Department of Psychiatry, University of Rochester Medical Center, Rochester, New York.

Copyright

(Copyright © 2013, Alcohol Research Documentation, Inc., Rutgers, The State University of New Jersey)

DOI

unavailable

PMID

23948527

Abstract

OBJECTIVE: The primary aim of the current study was to examine three dimensions of alcohol-specific parenting (anti-alcohol parenting strategies, parental legitimacy in regulating adolescent drinking, and parental disclosure of negative alcohol experiences) as mechanisms in the prospective relations between parental drinking and alcohol use disorder (recovered, current, and never diagnosed) and adolescent alcohol use initiation. METHOD: Participants were from an ongoing longitudinal study of the intergenerational transmission of alcoholism. Structural equation modeling was used to test a maternal model (n = 268 adolescents and their mothers) and a paternal model (n = 204 adolescents and their fathers) of alcohol-specific parenting. RESULTS: Results indicated that higher levels of drinking among mothers and current alcohol use disorder among fathers were related to more frequent parental disclosure of personal negative experiences with alcohol. Maternal disclosure of negative alcohol experiences mediated the effect of maternal drinking on adolescent onset of alcohol use such that more disclosure predicted a greater likelihood of adolescent drinking initiation at follow-up over and above general parenting.

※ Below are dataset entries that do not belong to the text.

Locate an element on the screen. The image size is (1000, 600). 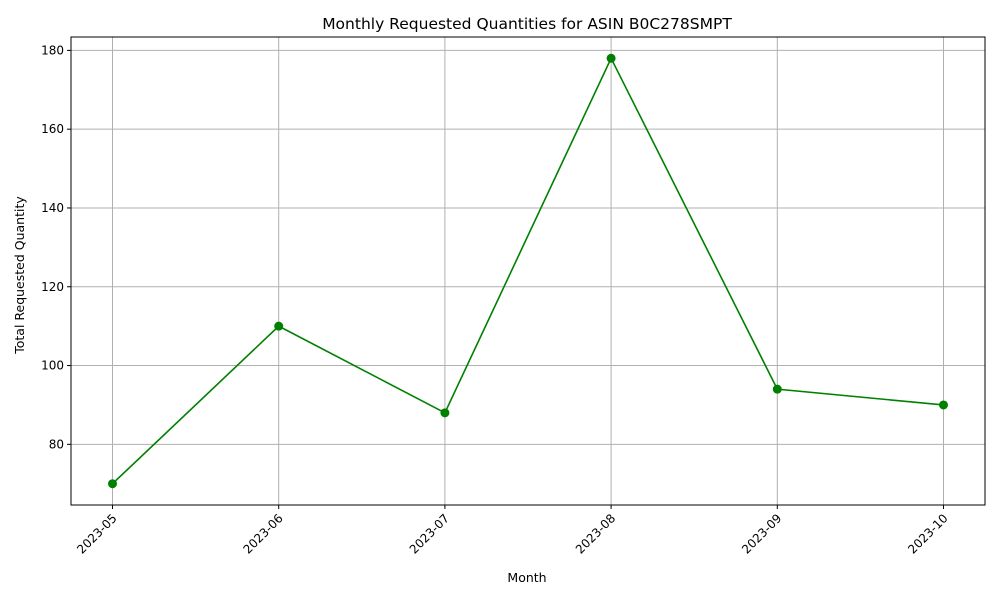
x-axis-label: Month is located at coordinates (526, 578).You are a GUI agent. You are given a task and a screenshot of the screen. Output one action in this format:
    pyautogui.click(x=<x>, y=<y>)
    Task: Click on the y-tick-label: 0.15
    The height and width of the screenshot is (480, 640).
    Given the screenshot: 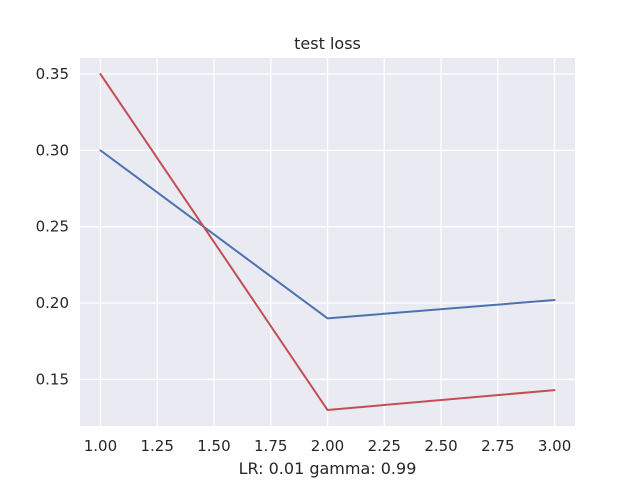 What is the action you would take?
    pyautogui.click(x=52, y=379)
    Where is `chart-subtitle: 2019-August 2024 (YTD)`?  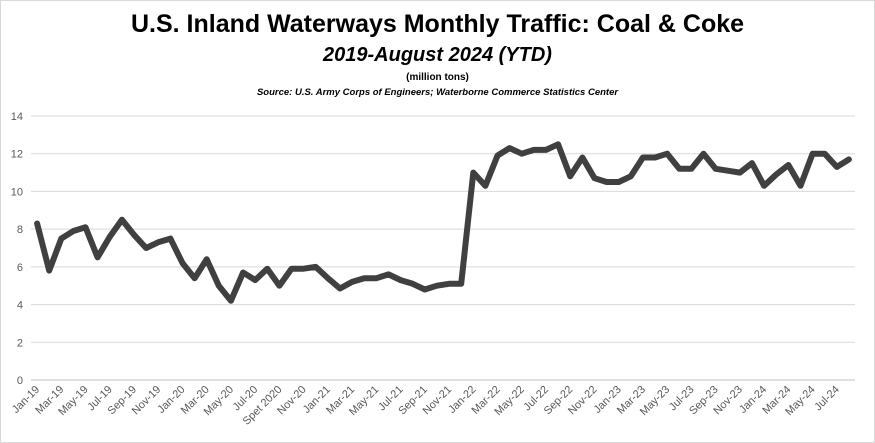
chart-subtitle: 2019-August 2024 (YTD) is located at coordinates (438, 55).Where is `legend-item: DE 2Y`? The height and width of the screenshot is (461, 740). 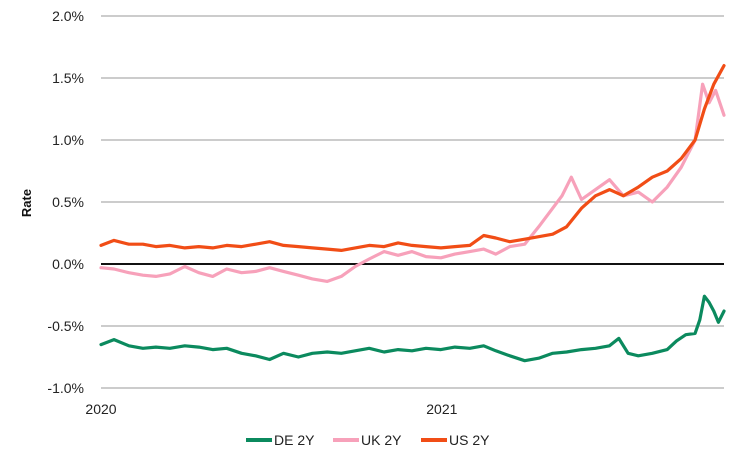 legend-item: DE 2Y is located at coordinates (280, 440).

In addition, currently alcoholic mothers were perceived as having less legitimate authority to regulate adolescent drinking, and low levels of legitimacy among fathers was predictive of drinking onset among adolescents. CONCLUSIONS: Alcohol-specific parenting is a distinct and influential predictor of adolescent alcohol use initiation that is partially shaped by parents' own drinking experiences. Moreover, parental conversations about their own personal experiences with alcohol may not represent a form of parent-child communication about drinking that deters adolescent drinking. (J. Stud. Alcohol Drugs, 74, 684-693, 2013).